What does Islam say about Visiting Graves? What are the appropriate manners for Visiting Graves in Islam?
What does Islam say about Visiting Graves? What are the appropriate manners for Visiting Graves in Islam?
Submitted by on Tue, 09/03/2010 - 15:53
Dear Brother / Sister,
Generally, visiting graves is mustahab (recommended) for men and permissible for women. Visiting the graves of saintly people, parents and close relatives is considered mandoob (desirable). It is permissible and possible for women to visit graves as long as they do not cry out, wail, behave hysterically and respect graves too much, which can cause mischief. This is because the Prophet advised a woman who was wailing at her child’s grave to endure; yet he did not forbid her to visit the grave. (Bukhari, Janaiz, 2, Ahkam II; Muslim, Janaiz, 15). In addition, it is narrated that Hazrat Aisha visited her brother’s, Abdurrahman b. Abi Bakr, grave. (Tirmidhi, Janaiz, 61).

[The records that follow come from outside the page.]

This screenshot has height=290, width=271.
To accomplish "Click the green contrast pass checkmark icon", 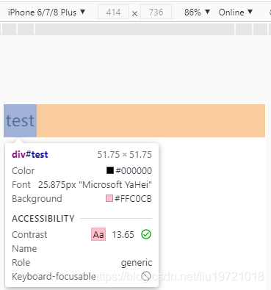I will point(146,234).
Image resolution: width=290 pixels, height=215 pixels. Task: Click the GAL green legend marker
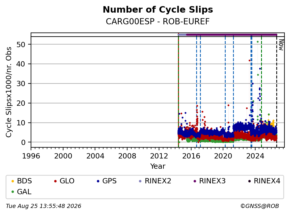[x=13, y=192]
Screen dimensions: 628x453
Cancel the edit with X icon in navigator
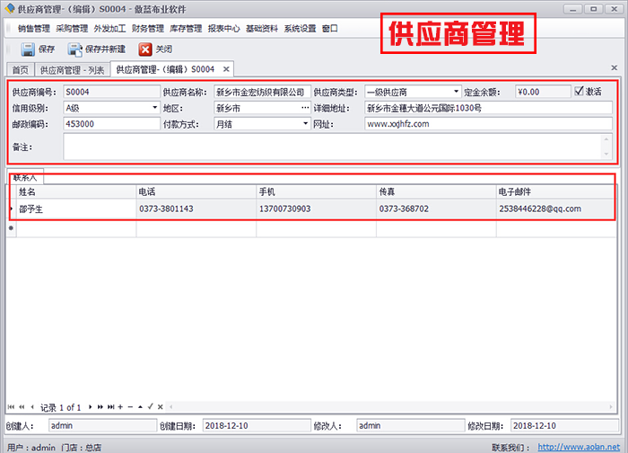tap(159, 407)
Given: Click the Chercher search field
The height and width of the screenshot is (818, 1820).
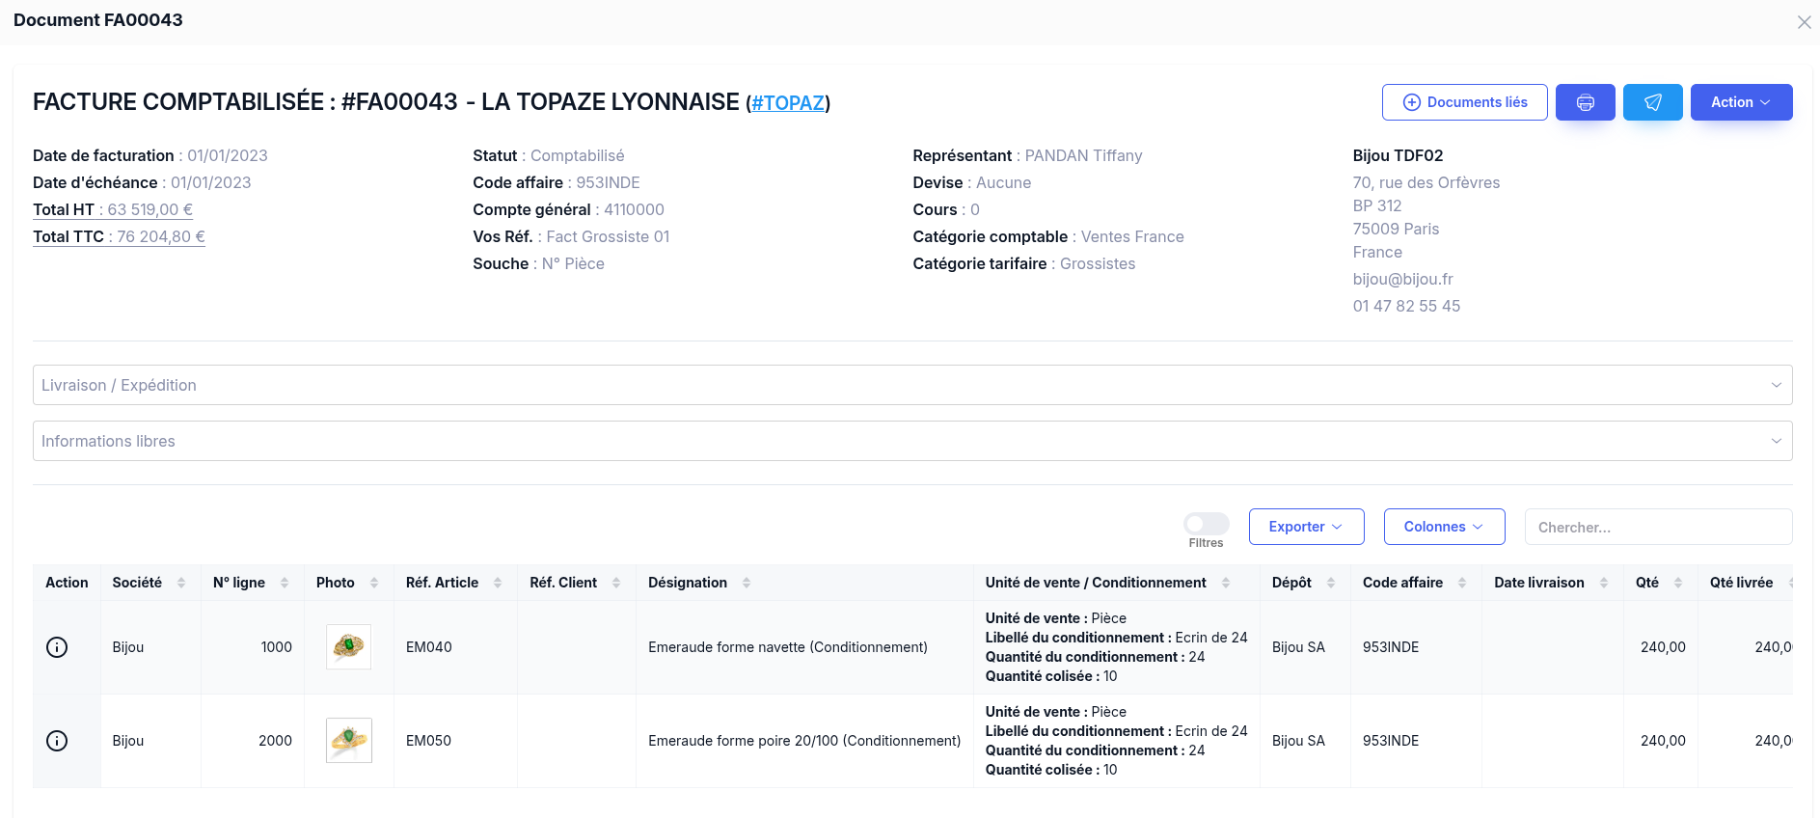Looking at the screenshot, I should (1657, 527).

The Prophet prohibited visiting graves during a period of time when belief in fate was not yet settled and traditions of the era of ignorance were still being practiced. However, later he permitted it. The following is stated in a hadith:
“I had prohibited visiting graves for you. From now on you can visit graves”. (Muslim, Janaiz, 106; Adahi, 37; Abu Dawud janaiz, 77; Ashriba, 7; Tirmidhi, Janaiz, 7; Nasai, Janaiz, 100; Ibn Majah, Janaiz, 47; Ahmad b. Hanbal, I, 147, 452, III, 38, 63, 237, 250, V, 35, 355, 357). Hadiths that state that the Prophet cursed on women who visited graves too often (Tirmidhi, Salat, 21; Janaiz, 61; Nasai, Janaiz, 104; Ibn Maja, Janaiz, 49) belong to the period of time when visiting graves were prohibited. Tirmidhi stated it clearly (Tirmidhi, Janaiz, 60). Hazrat Aisha and Ibn Abdilberr agreed on it.
According to the sound view of Hanafis, it is permissible for women to visit graves as long as they do not display extreme behaviors such as wailing and behaving hysterically. This is because the permission mentioned in hadiths applies to women too. (Tirmidhi, Janaiz, 60, 61; Ibn Abidin, Radd al-Mukhtar, Istanbul, 1984, II, 242).

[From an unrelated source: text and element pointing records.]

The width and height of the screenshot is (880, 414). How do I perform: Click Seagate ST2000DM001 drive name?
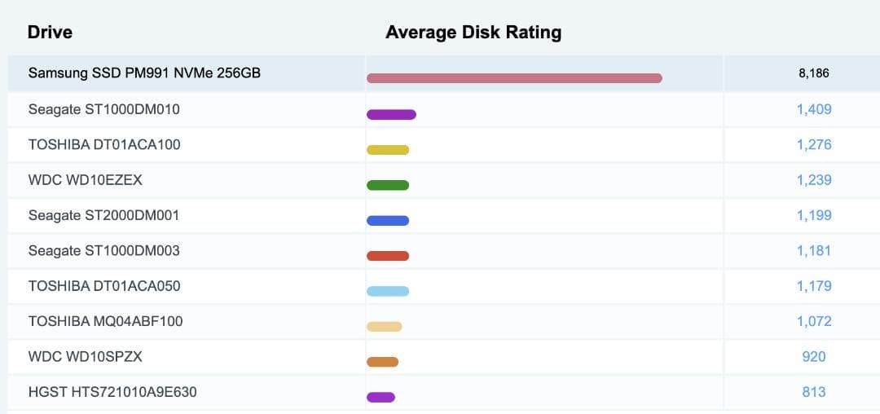coord(103,216)

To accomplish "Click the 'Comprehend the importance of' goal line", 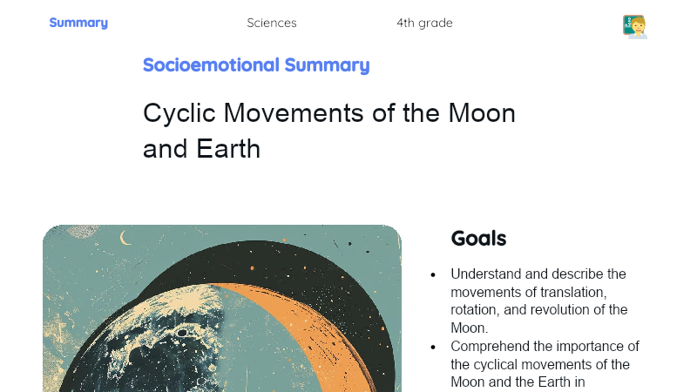I will [545, 346].
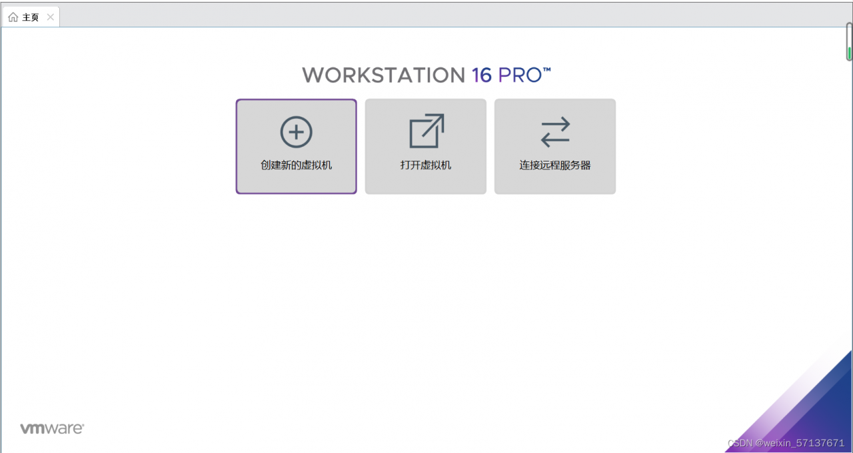
Task: Select the 创建新的虚拟机 tile
Action: (296, 147)
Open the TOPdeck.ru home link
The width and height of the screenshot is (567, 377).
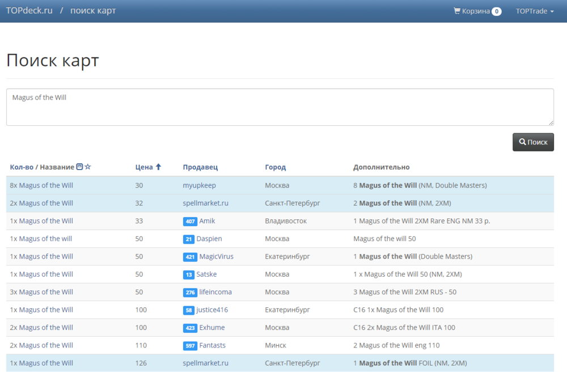click(29, 11)
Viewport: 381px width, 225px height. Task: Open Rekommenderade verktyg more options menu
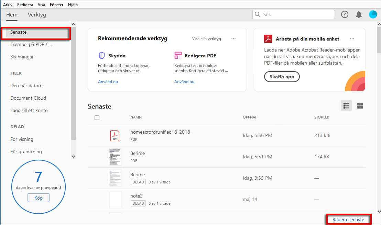[233, 39]
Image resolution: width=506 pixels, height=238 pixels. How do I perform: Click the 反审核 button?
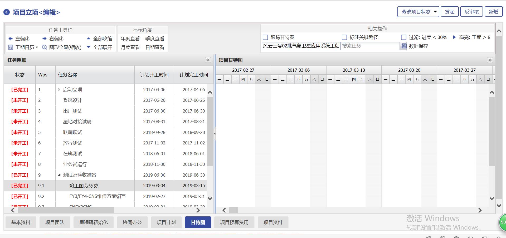click(471, 12)
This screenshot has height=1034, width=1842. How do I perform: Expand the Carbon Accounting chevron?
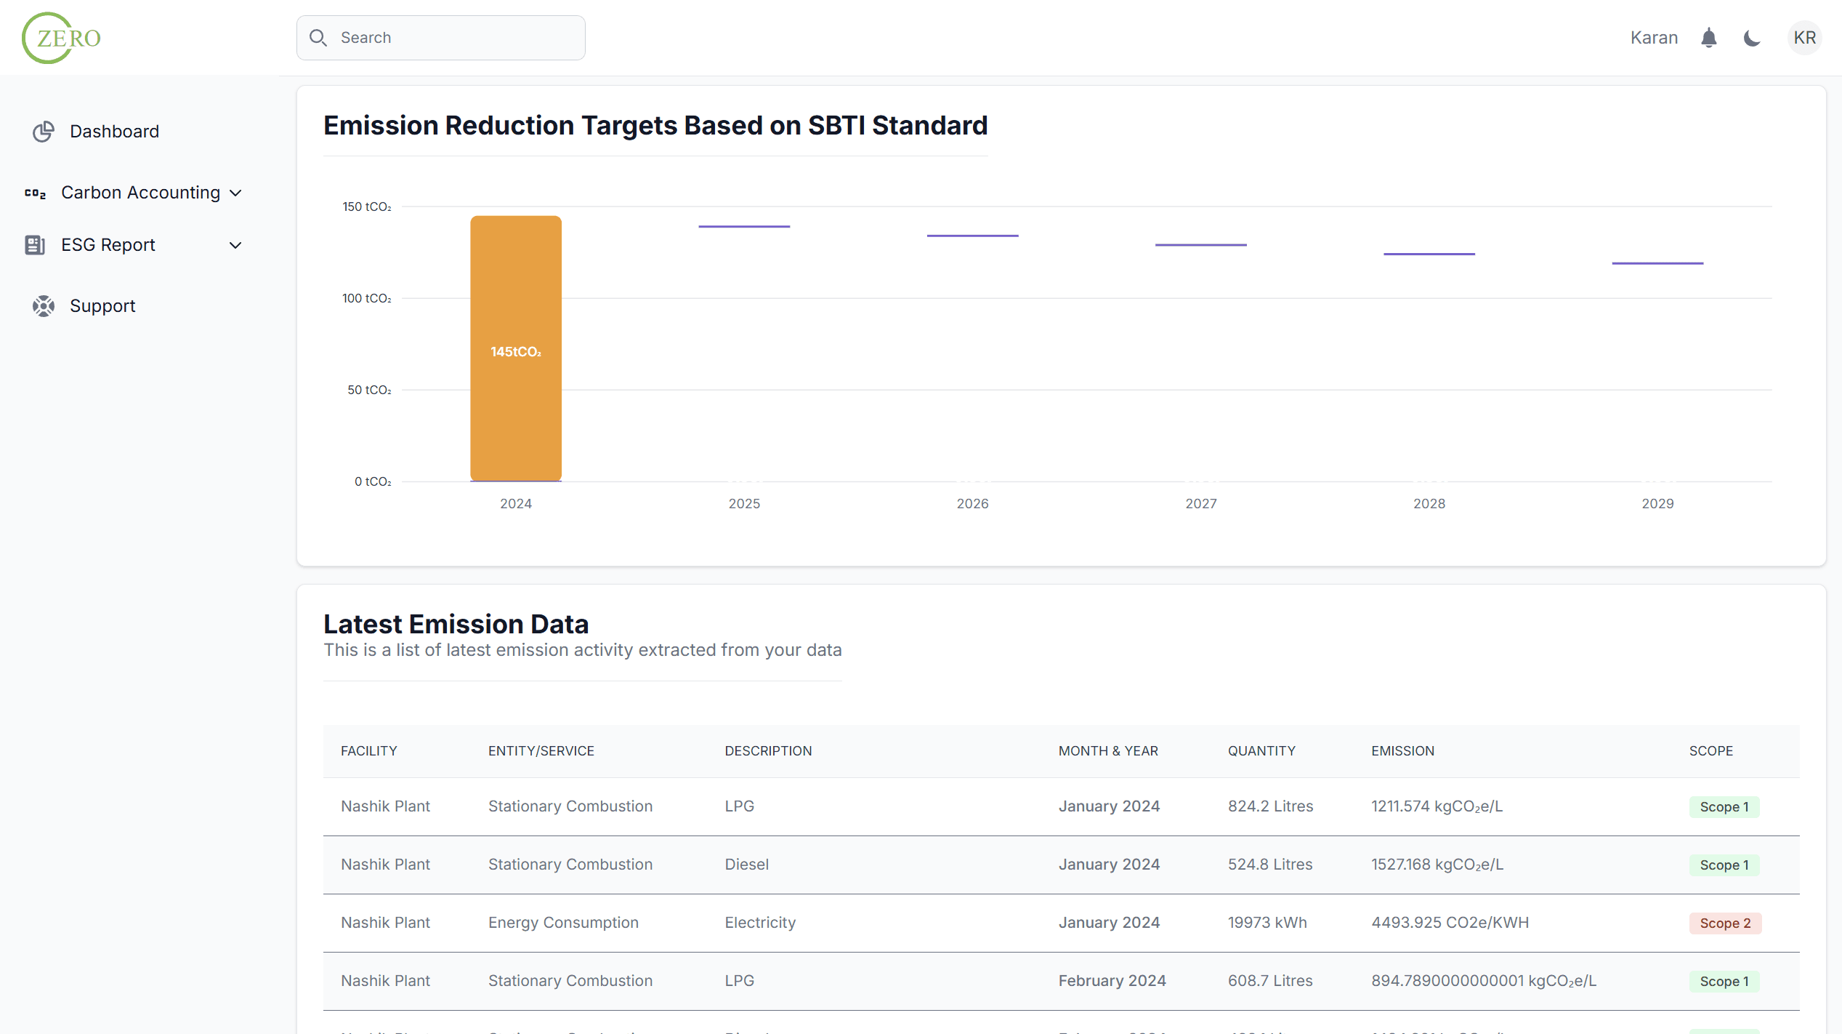coord(235,193)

It has been observed in the stream of history that graves were also visited to ask for help from the dead and even to worship them.
This is the reason why visiting the Prophet’s grave was prohibited in the early years of Islam. Jews and Christians made the graves of people, whom they considered saints, place of worship for themselves. In the Era of Ignorance, people used to prostrate before graves and worship idols. Idolatry started with respect and revering to eminent people’s graves and eventually, that respect turned into worshipping idols. The aim of Islam was to place the principle of tawhid (accepting Allah as the unique Creator and worshipping to Him only) in people’s hearts. Previously, Prophet Muhammad had prohibited visiting graves because he found it risky for this reason. However, when the creed of tawhid was settled in people’s hearts and well comprehended by Muslims, he permitted people to visit graves.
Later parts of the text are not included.